Faith in God, faith that he will make things happen, and trust in my body that I am capable of doing what every woman before me has done, and never-ending support from my husband got me through it all. Throughout those last few hours of labor I kept chanting to myself, “God give me strength, give me courage, and deliver this boy safely”. I am so thankful I stuck it out to the end and things happened the way they were meant to. It all paid off. As for my midwife and home birth, I never want to go a different route. I feel so much safer in the hands of someone who has expertise and experience and relies on their brain for instantaneous events than in the chair of a doctor who relies solely on technological devices. Doesn’t it make sense that someone who only ever uses a calculator can not act as quickly as someone who uses their own brains the majority of the time is much more quick to seeing solutions to problems as they arise?

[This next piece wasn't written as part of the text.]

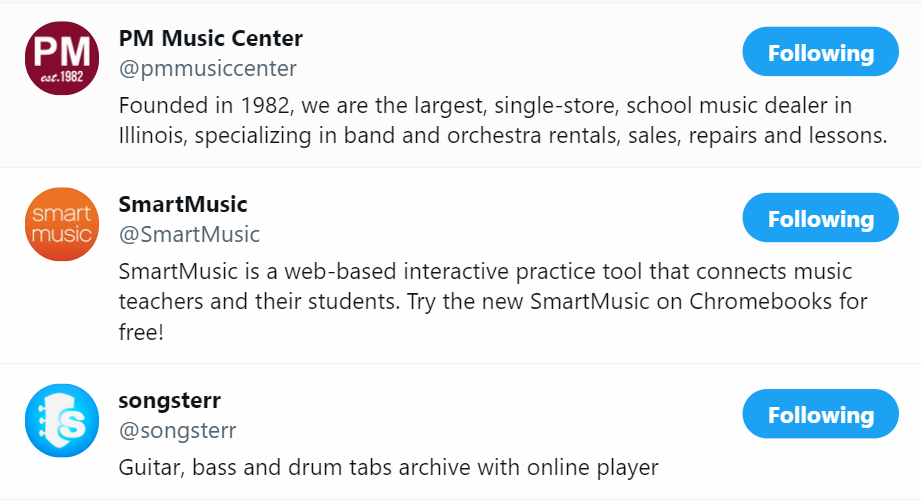Open the @SmartMusic handle link

(189, 235)
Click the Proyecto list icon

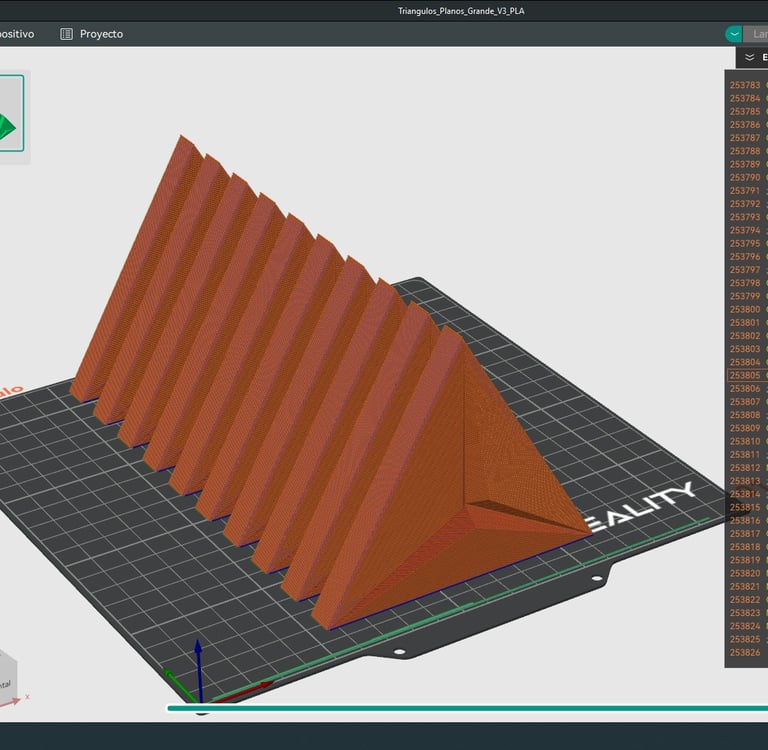pos(66,34)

My midwife had me do several exercises months before the birth, to ensure good positioning of my baby. Like training for your first marathon, you wouldn’t ignore the advice of the very experienced coach! Positioning of the baby has so much to do with the outcome of labor. With my sweet baby boy in my arms, I’m thankful for every bit of the challenge I was given to overcome. And by the looks of my littlest man, he is happy for all we went through as well, for I have never seen a baby smile or laugh as much as he does. His first smile? Day 1. That is what it’s all about.